The Condemnee is in Court through no fault of his own, his land is being taken without his consent; he is required to incur considerable expense to prepare for trial. If, through discovery the issues can be narrowed, the same methods of appraising used by both parties, the same comparable sales considered, the same maps and sketches used, then the trial will be shortened, the issues clarified, surprise eliminated and justice accorded. These considerations meet the test of 'good cause'. The question of 'privilege' remains and is treated hereinbelow in connection with the remaining questions.

Questions (2) and (3) involve interpretation of Rule 87. Rule 87, subd. A provides that 'notwithstanding any other rule of this Court or the provisions of any statute, any party may take the testimony of any person, including a party, by deposition upon oral examination for the purpose of discovery. . . .' Rule 87, subd. B provides that 'unless otherwise ordered by this Court, the deponent may be examined regarding any matter, not privileged, which is relevant to the subject matter involved in the pending action. . . .'

The key words here are 'privileged' and 'relevant'. As stated above, there is no question about the relevancy of any of the matters sought to be discovered in the Motions now before this Court.

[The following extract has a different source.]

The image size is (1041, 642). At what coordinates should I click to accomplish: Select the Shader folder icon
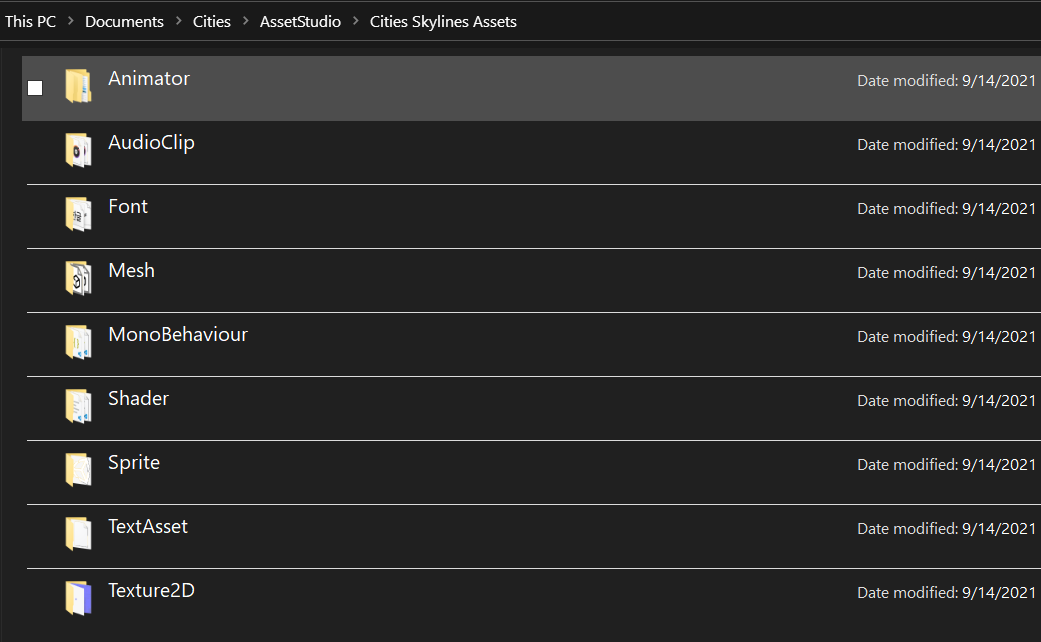78,407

South Carolina recognizes privilege in civil matters in attorney-client relations, husband-wife relations, and priestpenitent relations. The reference to privilege in the matter now being considered refers to attorney-client relations. This privilege is based upon a wise public policy that considers that the interests of society are best promoted by inviting the utmost confidence on the part of the client in disclosing his secrets to his professional advisor, under the pledge of the law that such confidence shall not be abused by permitting disclosure of such communications. Drayton v. Industrial Life and Health Insurance Company, 205 S.C. 98, 31 S.E.2d 148 (1944) and Strickland v. Capital City Mills, 74 S.C. 16, 54 S.E. 220. The attorney-client privilege is owned by the client and survives his death, but it can be waived by him. Raleigh and C. and R. Company v. Jones, 104 S.C. 332, 88 S.E. 896 (1916).

The cases cited above involved confidential communications to an attorney by one seeking legal advice and not matters prepared under the direction of an agency of the State of South Carolina for its use in...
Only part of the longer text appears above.